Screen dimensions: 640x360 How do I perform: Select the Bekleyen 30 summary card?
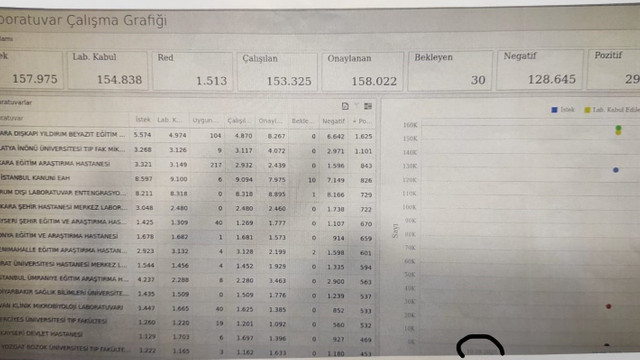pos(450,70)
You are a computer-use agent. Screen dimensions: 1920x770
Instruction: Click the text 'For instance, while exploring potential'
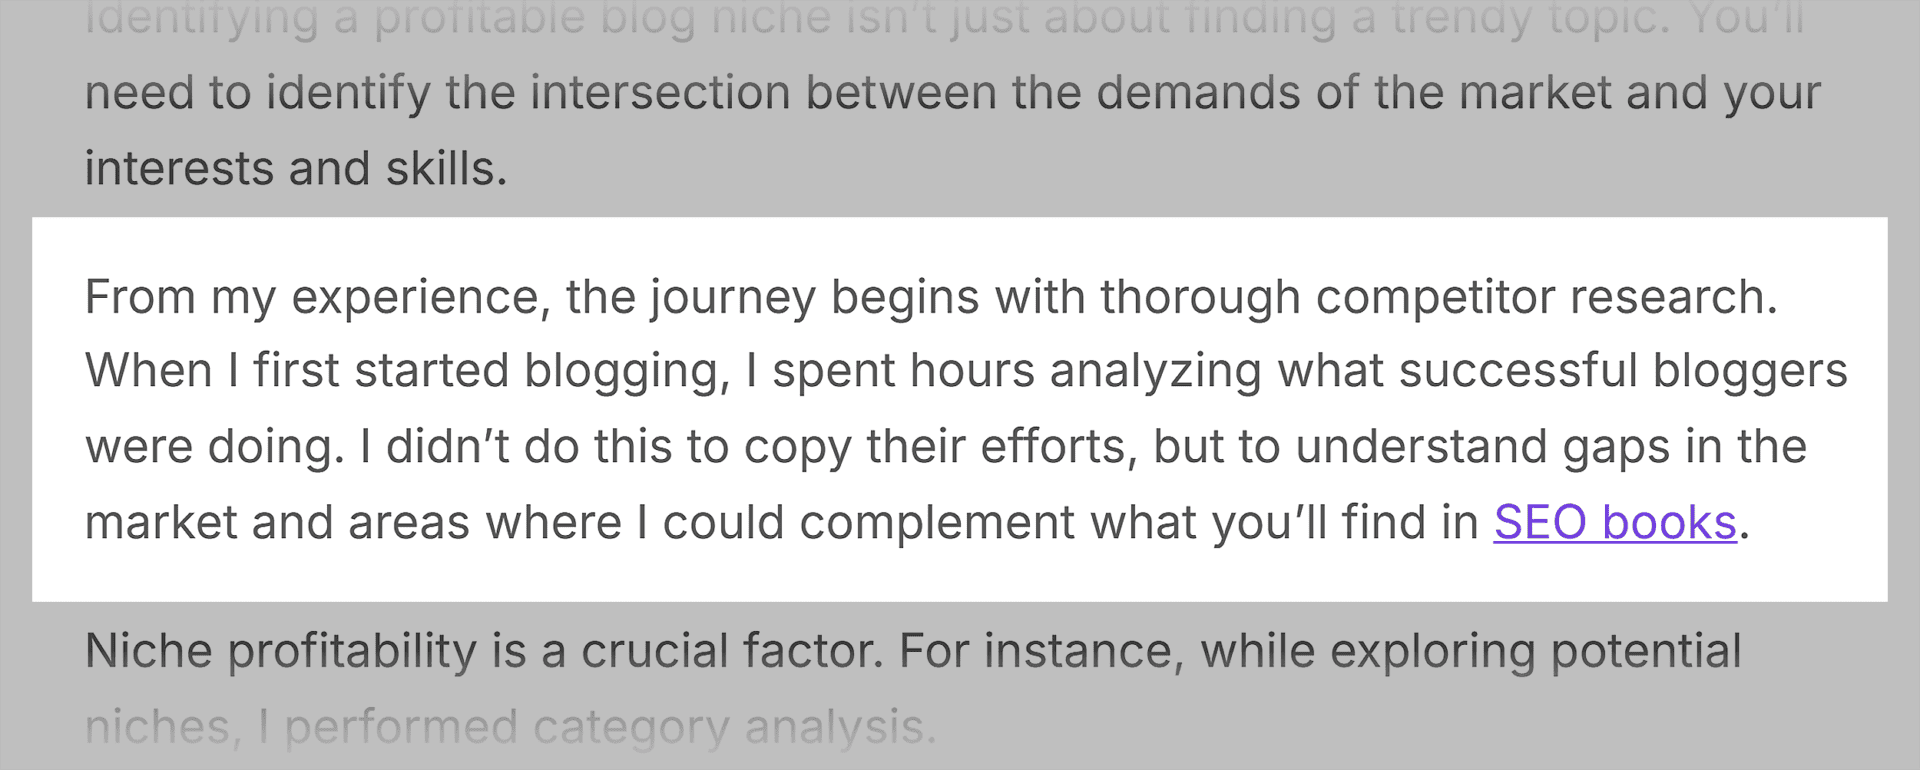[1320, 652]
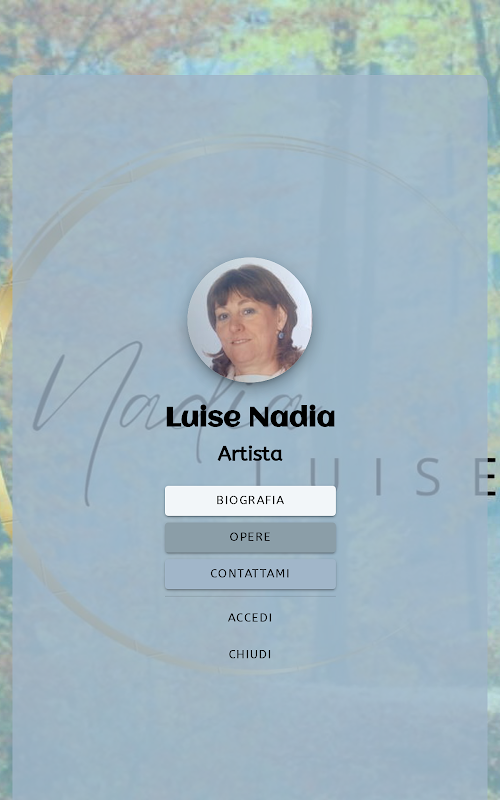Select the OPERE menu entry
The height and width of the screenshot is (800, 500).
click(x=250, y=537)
- - - - -
--- TO BE DONE ---
Reproduce the listing above with "Screen dimensions" swapped for "Display size" wherever it occurs, changing nothing else. Omit the pictures.

--- PROBLEM SOLUTION ---
Display size: 640x360 How do I perform: Select the Bekleyen 30 summary card?
pos(450,70)
You are a computer-use agent. Display size: 1920x770
Instruction: Click the text 'For instance, while exploring potential'
[1320, 652]
Select the OPERE menu entry
The height and width of the screenshot is (800, 500).
click(x=250, y=537)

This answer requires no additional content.